« La désillusion mentale et la privation physique qui deviennent ainsi le destin de la plupart des mariages ramènent les deux époux à leur situation d’avant le mariage : ils se trouvent seulement appauvris d’une illusion. » [1]
Pierre Stréliski : Bonjour Pierre-Gilles, bonjour à tous. Nous avons le plaisir d’ouvrir cette matinée de travail dans cet atelier des 48e Journées de l’École de la Cause freudienne « S’aile amourre, gai, gai, marions-nous, la sexualité et le mariage dans l’expérience analytique », dont le thème initial, très balzacien, était : « Illusion perdue », avant que nous n’apprenions qu’il s’était transformé en un plus moderne et anglo-saxon : « No sex » ! On pourrait gloser sur ce titre, qui est peut-être l’ébauche d’une solution contemporaine radicale aux illusions en question, mais nous allons nous contenter de vous proposer un commentaire à deux voix sur la phrase de Freud qui va servir de « chapeau » à cette matinée et qu’on nous a demandé d’interpréter chacun à notre façon [2].

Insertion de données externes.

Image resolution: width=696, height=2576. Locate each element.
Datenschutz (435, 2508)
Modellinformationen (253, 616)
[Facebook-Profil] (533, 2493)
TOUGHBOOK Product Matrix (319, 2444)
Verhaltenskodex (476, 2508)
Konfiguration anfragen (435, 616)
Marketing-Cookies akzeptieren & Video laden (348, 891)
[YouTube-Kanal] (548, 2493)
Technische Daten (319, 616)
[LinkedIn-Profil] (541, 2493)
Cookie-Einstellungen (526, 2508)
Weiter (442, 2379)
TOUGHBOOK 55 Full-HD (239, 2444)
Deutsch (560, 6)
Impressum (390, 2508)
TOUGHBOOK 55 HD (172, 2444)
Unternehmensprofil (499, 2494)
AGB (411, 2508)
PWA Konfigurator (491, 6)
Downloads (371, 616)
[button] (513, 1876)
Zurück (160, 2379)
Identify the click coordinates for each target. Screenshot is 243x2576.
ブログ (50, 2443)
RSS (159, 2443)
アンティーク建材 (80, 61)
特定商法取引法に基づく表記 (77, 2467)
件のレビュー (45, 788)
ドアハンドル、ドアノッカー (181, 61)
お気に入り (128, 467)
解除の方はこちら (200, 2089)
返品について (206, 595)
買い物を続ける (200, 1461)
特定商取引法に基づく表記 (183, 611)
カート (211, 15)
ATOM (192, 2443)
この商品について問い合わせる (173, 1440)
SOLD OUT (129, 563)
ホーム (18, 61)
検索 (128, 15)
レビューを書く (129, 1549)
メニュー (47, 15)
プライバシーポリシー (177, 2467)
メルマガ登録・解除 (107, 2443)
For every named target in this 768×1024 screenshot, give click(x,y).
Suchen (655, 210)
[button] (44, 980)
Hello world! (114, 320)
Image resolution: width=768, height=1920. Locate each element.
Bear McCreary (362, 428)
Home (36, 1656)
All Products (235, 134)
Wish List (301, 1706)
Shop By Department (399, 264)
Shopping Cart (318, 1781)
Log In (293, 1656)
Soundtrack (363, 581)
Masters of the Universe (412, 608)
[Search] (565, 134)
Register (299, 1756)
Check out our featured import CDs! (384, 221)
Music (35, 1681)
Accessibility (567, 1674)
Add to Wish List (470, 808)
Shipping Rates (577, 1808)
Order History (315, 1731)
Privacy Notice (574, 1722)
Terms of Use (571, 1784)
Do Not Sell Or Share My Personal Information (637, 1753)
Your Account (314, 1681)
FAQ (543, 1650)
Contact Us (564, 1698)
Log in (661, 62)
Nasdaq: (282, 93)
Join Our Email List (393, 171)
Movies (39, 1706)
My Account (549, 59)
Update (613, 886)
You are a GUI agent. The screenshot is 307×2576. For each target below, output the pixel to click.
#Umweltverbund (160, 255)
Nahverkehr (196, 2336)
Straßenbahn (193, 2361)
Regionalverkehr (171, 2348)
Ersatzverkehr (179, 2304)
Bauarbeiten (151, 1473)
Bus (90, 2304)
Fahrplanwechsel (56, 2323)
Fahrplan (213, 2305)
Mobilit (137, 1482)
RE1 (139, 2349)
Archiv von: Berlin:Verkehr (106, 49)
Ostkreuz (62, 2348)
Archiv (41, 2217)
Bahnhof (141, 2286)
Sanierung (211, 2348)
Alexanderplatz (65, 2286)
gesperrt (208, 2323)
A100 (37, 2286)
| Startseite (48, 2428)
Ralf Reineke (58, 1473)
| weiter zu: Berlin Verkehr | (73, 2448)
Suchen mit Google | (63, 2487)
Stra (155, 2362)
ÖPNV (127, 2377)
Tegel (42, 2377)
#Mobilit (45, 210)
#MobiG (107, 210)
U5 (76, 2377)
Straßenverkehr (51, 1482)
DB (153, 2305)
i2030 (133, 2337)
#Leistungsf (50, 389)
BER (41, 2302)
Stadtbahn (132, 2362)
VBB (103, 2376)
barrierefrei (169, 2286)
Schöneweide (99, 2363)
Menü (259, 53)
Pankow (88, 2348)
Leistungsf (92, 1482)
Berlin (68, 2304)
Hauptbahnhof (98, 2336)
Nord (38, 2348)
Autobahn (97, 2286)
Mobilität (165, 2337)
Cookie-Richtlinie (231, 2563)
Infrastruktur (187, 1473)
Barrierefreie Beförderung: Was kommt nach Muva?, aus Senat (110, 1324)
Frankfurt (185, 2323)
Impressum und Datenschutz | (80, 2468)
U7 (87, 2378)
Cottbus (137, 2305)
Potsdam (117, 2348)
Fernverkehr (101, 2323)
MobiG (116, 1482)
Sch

Cette phrase, là voici : elle date de 1908, c’est juste après le moment où Freud s’est intéressé à l’amour et à ses mirages, en lisant et commentant le roman de Jensen sur Gradiva, une fantaisie pompéienne, et c’est juste avant qu’il ne commence sa trilogie célèbre sur la « Psychologie de la vie amoureuse ».
C’est une phrase qui se trouve au début d’un texte qui s’appelle « La morale sexuelle ‘‘civilisé’’ et la maladie nerveuse des temps modernes ».
Cette phrase, là voici : « La désillusion mentale et la privation physique qui deviennent ainsi le destin de la plupart des mariages ramènent les deux époux à leur situation d’avant le mariage : ils se trouvent seulement appauvris d’une illusion » [3].
Quoi ? Nous aurait-on changé subrepticement le thème de nos Journées ? Serait-il devenu « Triste, triste, ne vous mariez pas ! » ? Le pessimisme de cette phrase de Freud pourrait le faire croire. Gageons qu’il s’agit plutôt de faire miroiter ce thème sous toutes ses facettes, et pas seulement sous celles, iréniques, du bonheur dans le conjugo.
D’ailleurs, en d’autres occasions, Freud comme Lacan ont des propos moins acérés sur le mariage. Le premier concède en 1918 qu’il ne faut pas se décourager et que si les premières unions sont vouées à l’échec, pour des raisons qu’il explique en détail et qui peuvent se résumer par un mot : le complexe d’Œdipe, « les seconds mariages sont souvent meilleurs que les premiers » [4]. Explication : « dans un nombre considérable de cas, la femme reste frigide dans son premier mariage [because l’attachement au père] et s’y sent malheureuse [because le penisneid], tandis qu’après la rupture de celui-ci elle devient pour son second mari une épouse heureuse et tendre »[5].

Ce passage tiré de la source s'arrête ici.